[Stored records]
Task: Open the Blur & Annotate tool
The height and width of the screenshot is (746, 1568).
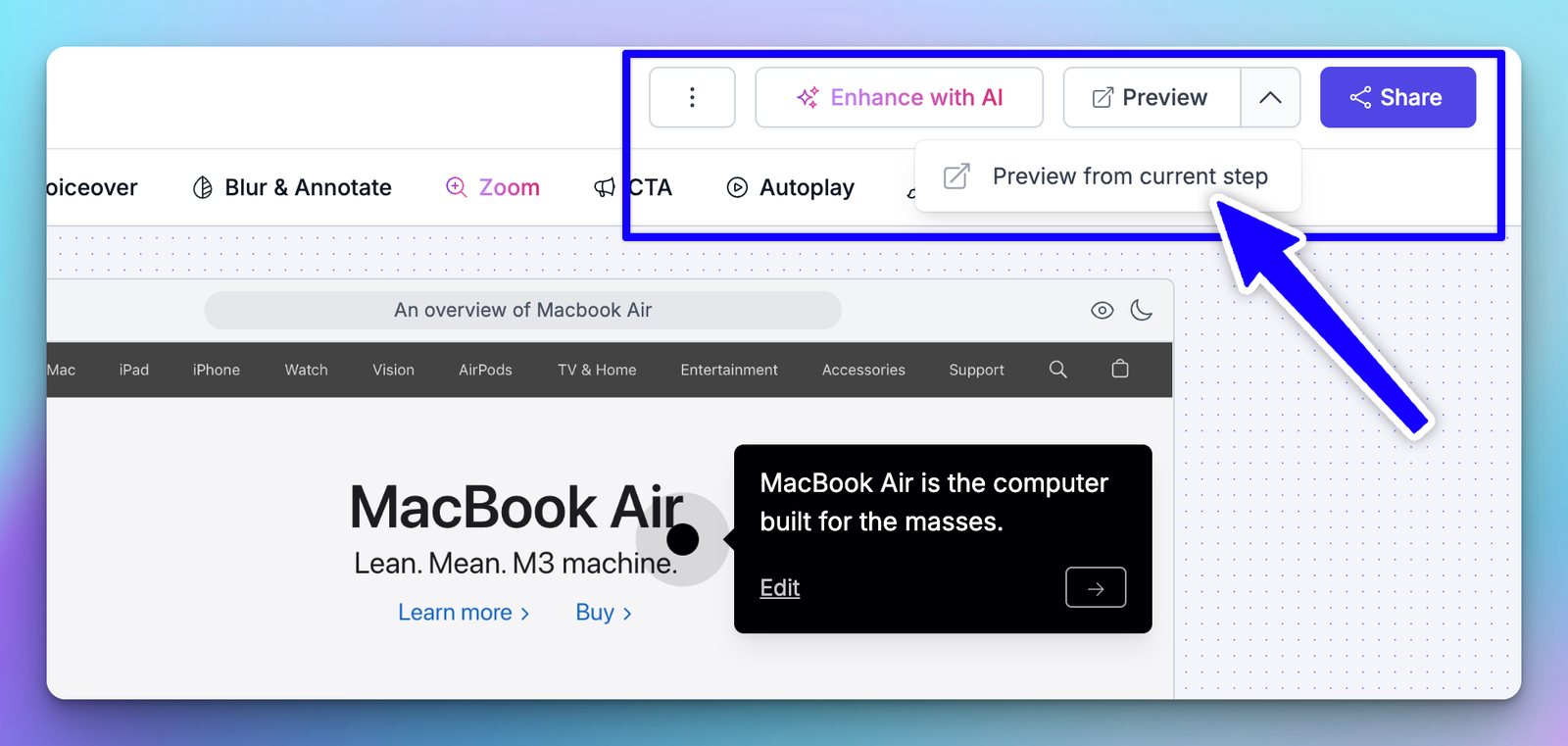Action: tap(292, 187)
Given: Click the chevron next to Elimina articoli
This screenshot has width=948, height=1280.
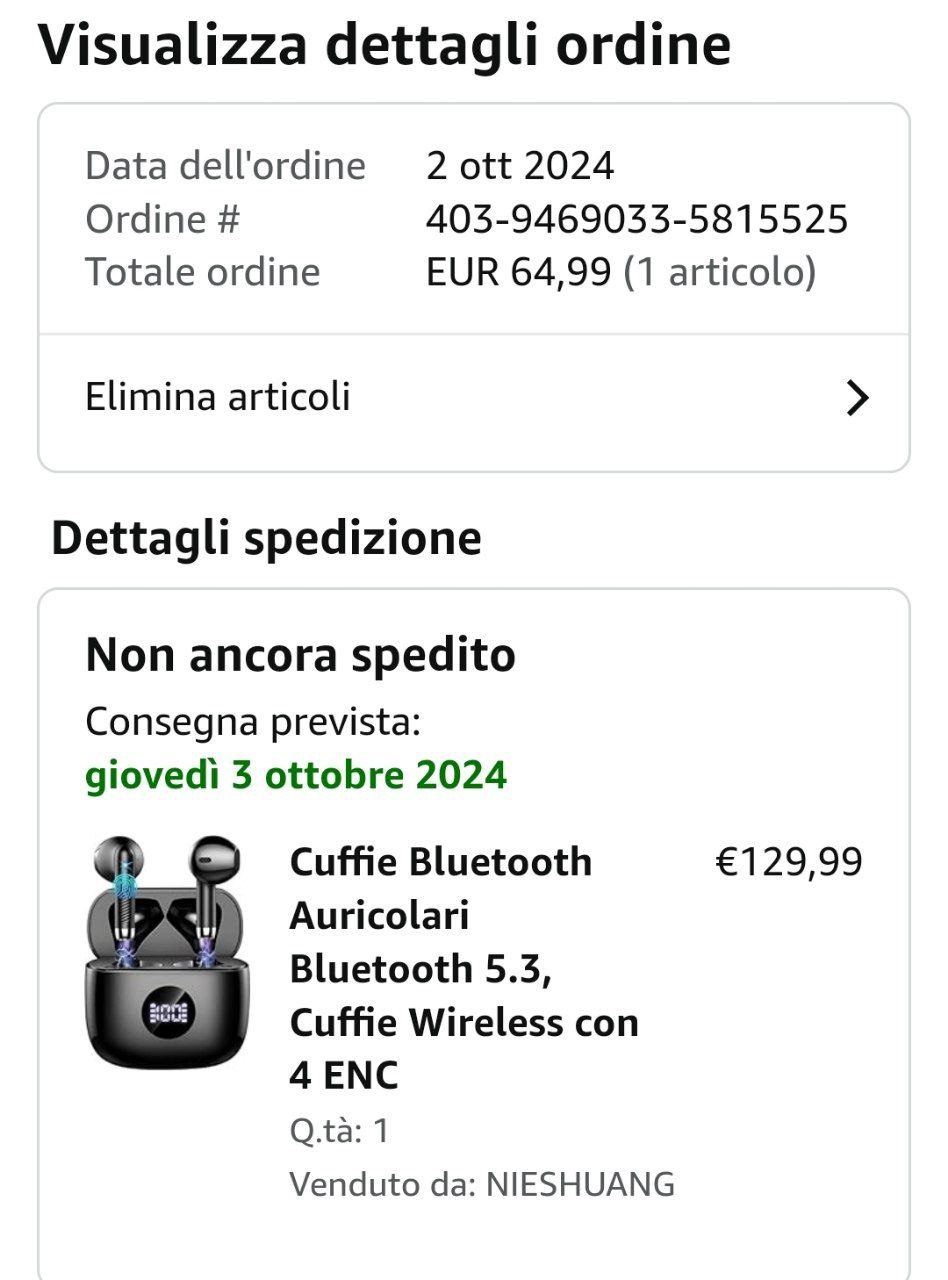Looking at the screenshot, I should point(857,399).
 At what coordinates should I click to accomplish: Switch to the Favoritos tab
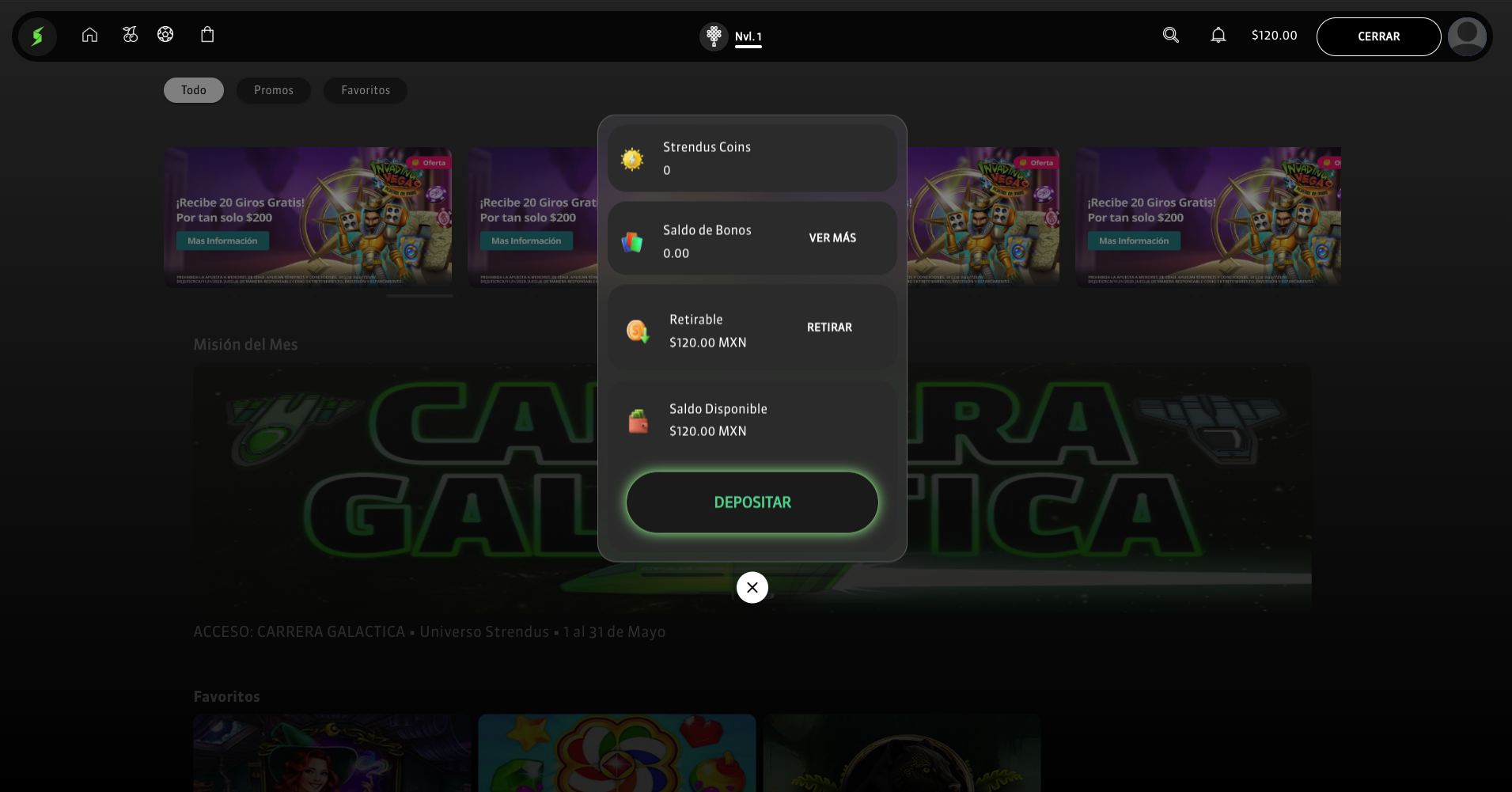click(366, 90)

§ Task instructions: Although the records hold pictures, return only what remains, word for word.

§ Task result:
Task: Open the Blur & Annotate tool
The height and width of the screenshot is (746, 1568).
Action: tap(292, 187)
Given: Click the chevron next to Elimina articoli
This screenshot has width=948, height=1280.
Looking at the screenshot, I should point(857,399).
 At what coordinates should I click to accomplish: Switch to the Favoritos tab
click(366, 90)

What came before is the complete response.